On Friday, the IRS issued a heavily redacted Chief Counsel Advice (CCA) memorandum, which addresses the intersection of solar investment tax credit partnership flip transactions and the wind production tax credit partnership safe harbor in Revenue Procedure 2007-65. The CCA reaches two conclusions that are little more than stating the obvious.
First, the CCA concludes that Revenue Procedure 2007-65 does not apply to solar projects. Second, the CCA concludes that if a taxpayer wants to avail itself of the safe harbor in Revenue Procedure 2007-65, the taxpayer’s structure must meet all of the requirements of the safe harbor.1 Both of these conclusions from the CCA are entirely apparent in the second sentence of the Revenue Procedure: “This revenue procedure establishes the requirements (the Safe Harbor)… under which the [IRS] will respect the allocation of Section 45 wind energy production tax credits by partnerships . . . .”
More Questions than Answers
The CCA raises more questions than it provides answers.
First, what is the consequence of the tax credit partnership in question in the CCA being outside of Revenue Procedure 2007-65’s safe harbor? The CCA is silent with respect to what the IRS believes should happen to the solar investment tax credits and accelerated depreciation that are available to the solar project in question.
Second, other than stating that the transaction is outside the administrative safe harbor, what is the substantive analysis that should be applied to the solar partnership? For instance, what case law and regulations are applicable to a partnership that owns a solar project eligible for the investment tax credit that has income and loss allocations that change over time?

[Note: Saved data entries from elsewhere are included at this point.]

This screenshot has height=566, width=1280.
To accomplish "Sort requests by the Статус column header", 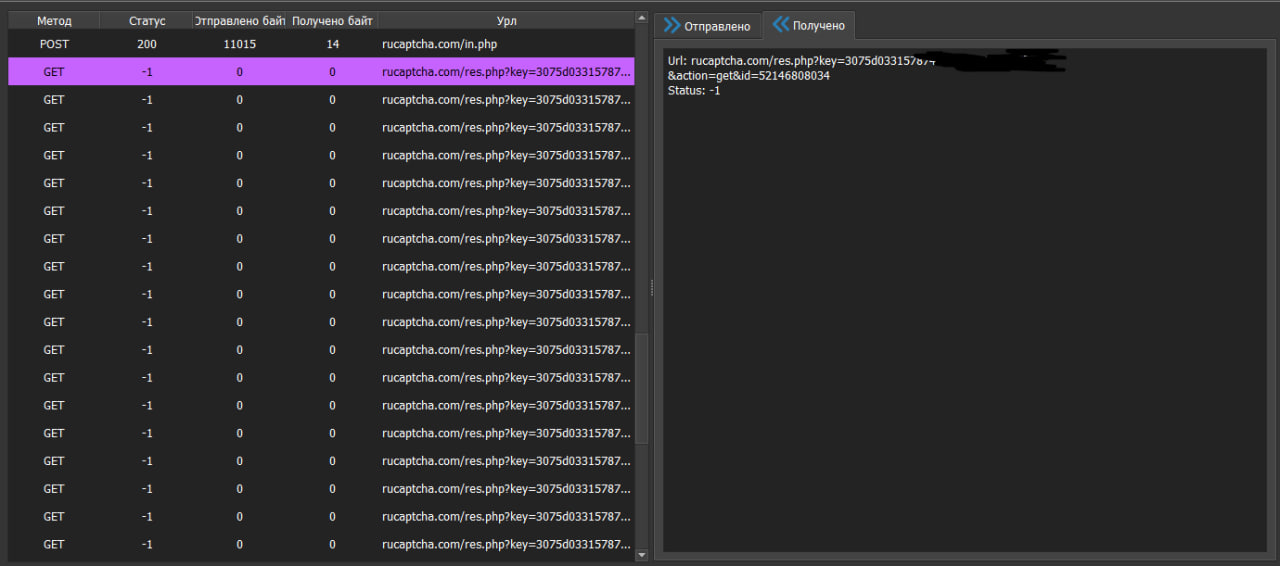I will pyautogui.click(x=147, y=21).
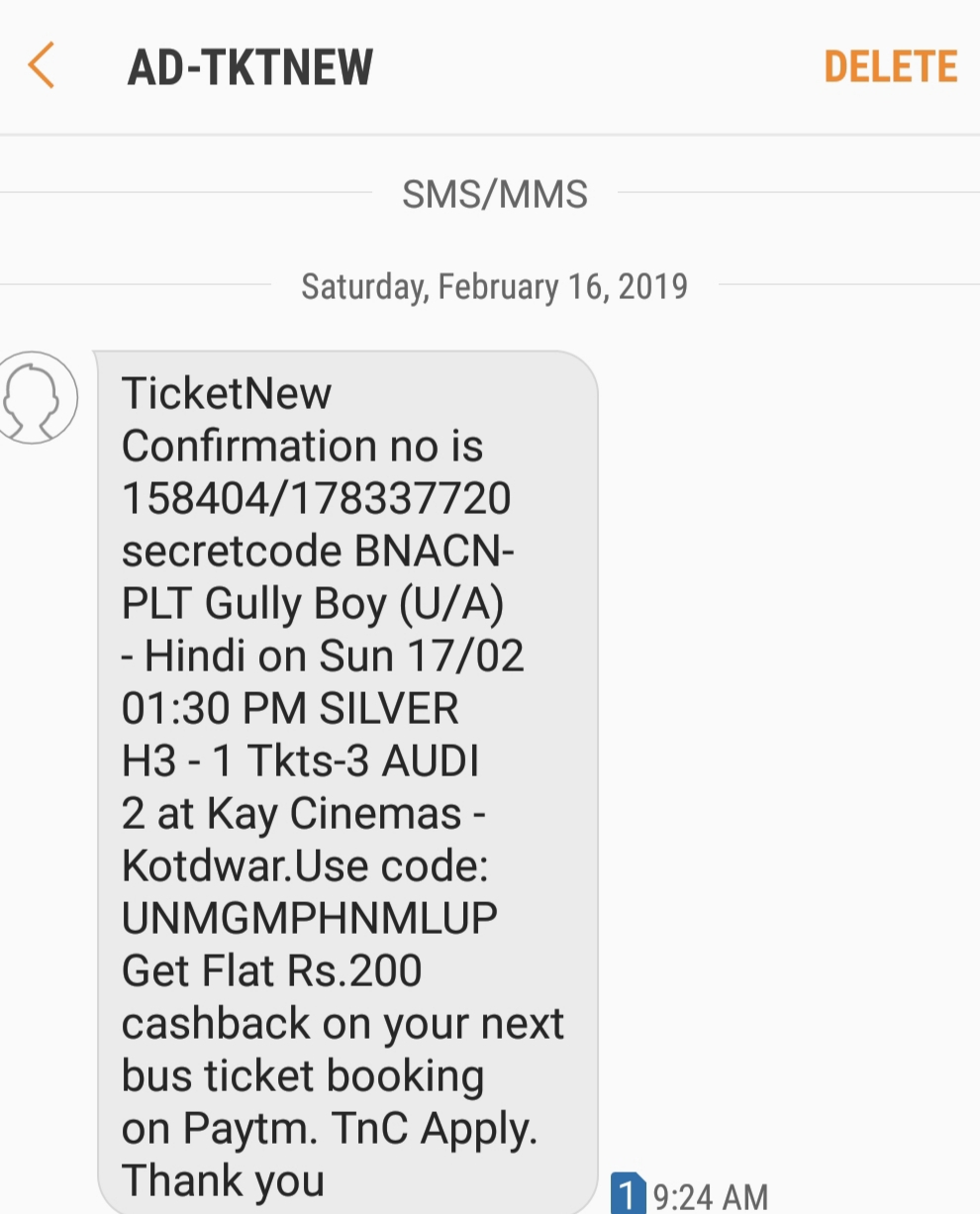Image resolution: width=980 pixels, height=1214 pixels.
Task: Tap the "secretcode BNACN-" text
Action: [x=317, y=551]
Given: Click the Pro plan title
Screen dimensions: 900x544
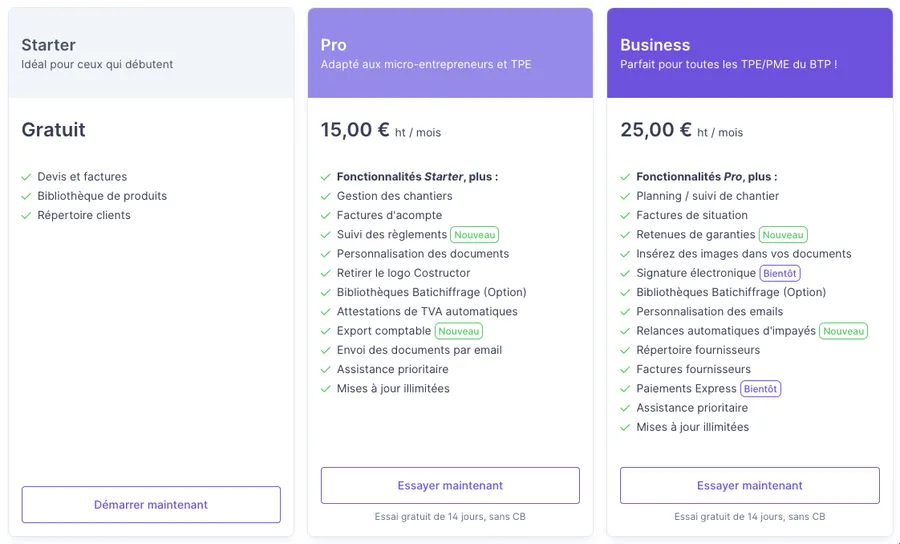Looking at the screenshot, I should pos(334,45).
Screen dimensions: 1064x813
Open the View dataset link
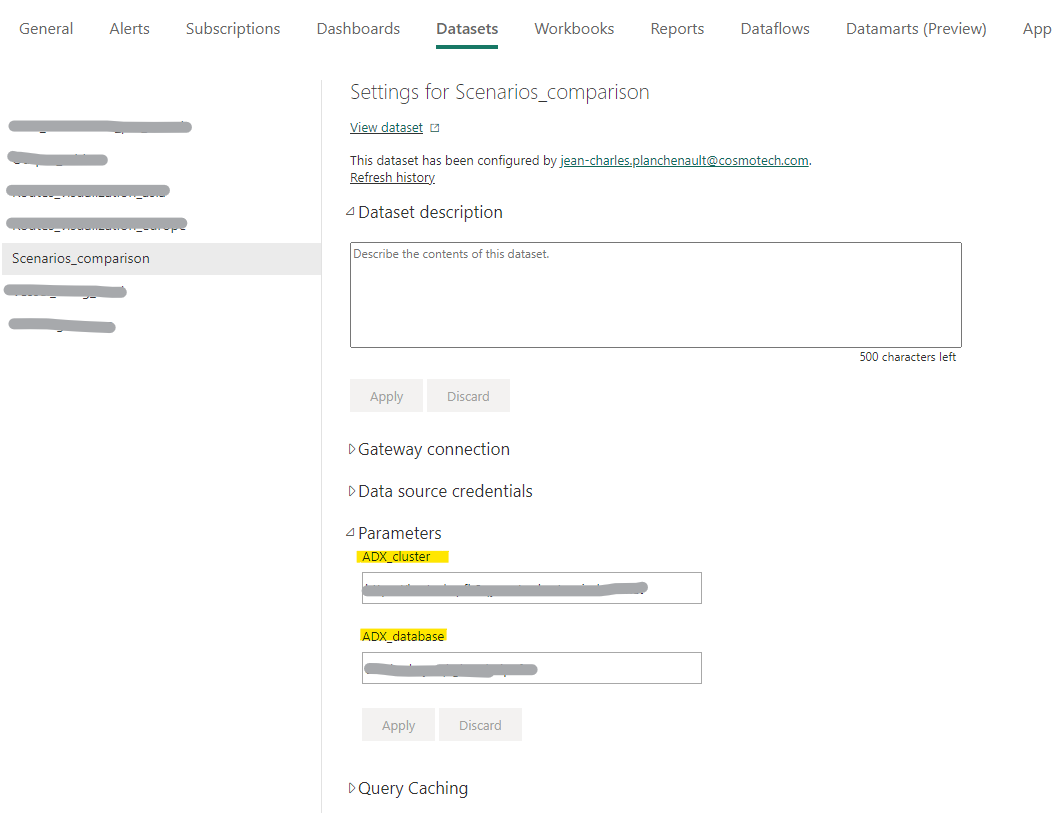click(386, 127)
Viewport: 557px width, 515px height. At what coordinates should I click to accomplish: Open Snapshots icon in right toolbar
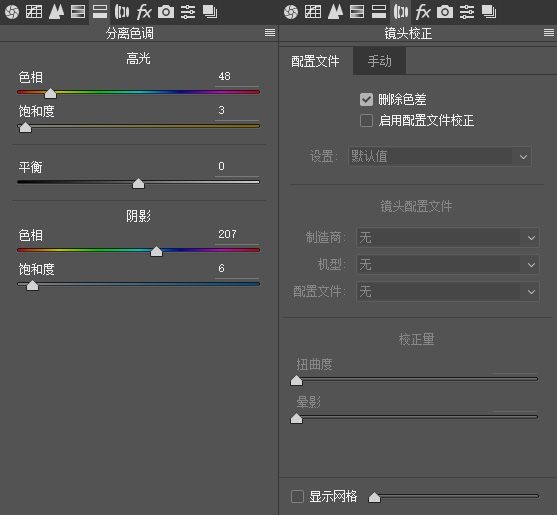(x=489, y=12)

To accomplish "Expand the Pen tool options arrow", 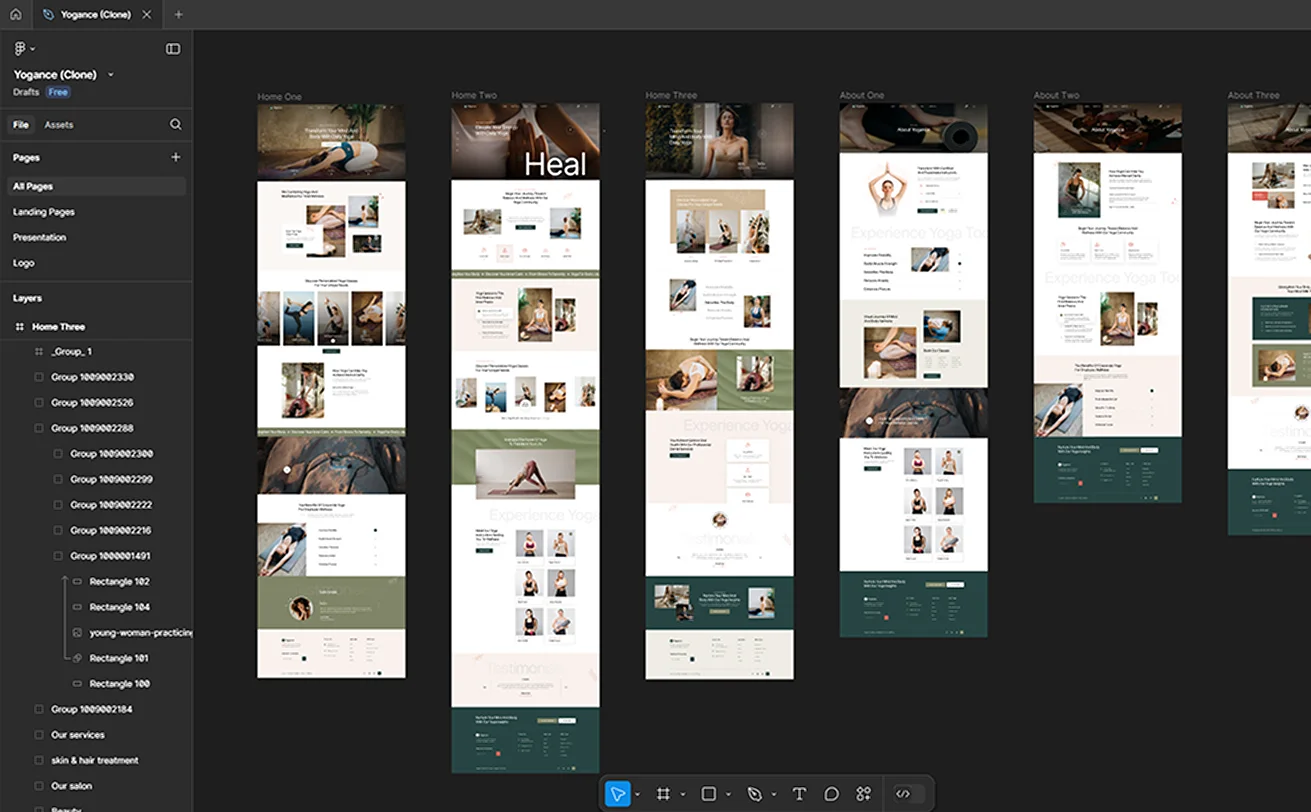I will point(773,795).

Third, the CCA provides: “Revenue Procedure 2007-65 applies to a production tax credit, the amount of which varies over time based on how much wind energy the partnership produces. The requirements of such a credit are different than an investment tax credit, such as the Section 48 energy credit, which is an upfront credit.” Then why does the CCA not discuss Revenue Procedure 2014-12? That revenue procedure provides a similar safe harbor for partnership flip transactions involving investment tax credits for the cost of rehabilitating historic properties. The investment tax credit for historic properties is also an upfront credit.
Revenue Procedure 2014-12 likely was issued after the transaction in the CCA was executed; the public cannot be certain because the dates related to the transaction are redacted from the CCA. Nonetheless, if the CCA is providing a substantive legal analysis, that analysis should explain the relationship of Revenue Procedure 2014-12 to solar transactions.
Optimism from the IRS
Interestingly, the day before the CCA was made public, an IRS lawyer from the same branch that issued the CCA spoke at a tax conference. A press report about the conference quotes Christopher T. Kelley as stating that Revenue Procedure 2007-65 “‘still provides pretty useful guidance by analogy to other areas’ including solar and biomass.”2
An optimist could interpret Mr. Kelley’s unofficial comment as the IRS trying to brace the solar industry for the release of the CCA the next day, by messaging to the industry that it could still rely on the safe harbor in Revenue Procedure 2007-65. Reading between the lines of the comments at the conference and the CCA, possibly the message to the solar industry is to rely on Revenue Procedure 2007-65 but conform more closely than the taxpayer in the CCA did.
In the CCA, despite noting the inapplicability of Revenue Procedure 2007-65 in the context of Sectionl48 tax credits related to solar energy, the IRS analyzes whether a taxpayer claiming such credits had in fact met the 10 safe harbor requirements of Revenue Procedure 2007-65. The inclusion of this analysis arguably suggests that Revenue Procedure 2007-65 is in fact relevant to situations beyond wind production tax credit transaction.
Why Not a Safe Harbor for Solar
The solar industry now reportedly employs more people in the United States than the coal industry. It would seem likely that it also employs more people than the historic building rehabilitation industry or the wind industry, which each have their own safe harbor. Further, solar executives regularly state that tax equity is their most critical capital source and the supply of it is not keeping up with the growth of the solar industry.3 Yet, there is no safe harbor for solar tax equity structuring. It would seem that the country’s job growth and climate change objectives would each be well served by providing the solar industry with such a safe harbor.
1 The 10 safe harbor requirements generally require that investors in the partnership clearly demonstrate a genuine investment relationship with the partnership that extends beyond simply being allocated a guaranteed quantity of tax credits in exchange for paying for an interest in the partnership. For example, the fourth requirement stipulates that at least 75 percent of the sum of a partner’s investment in the partnership must be fixed and determinable as opposed to contingent on the amount or certainty of tax credits received.
2 Joyce E. Cutler, Dormant Wind Energy Credit Still Good Blueprint for Partnerships, IRS Attorney Says, Bloomberg BNA, Daily Tax Report (June 12, 2015).
3 See generally, Ucilia Wang, SolarCity Teams Up with Bank of America to Reel in Tax Equity Investors, Forbes (May 28, 2015).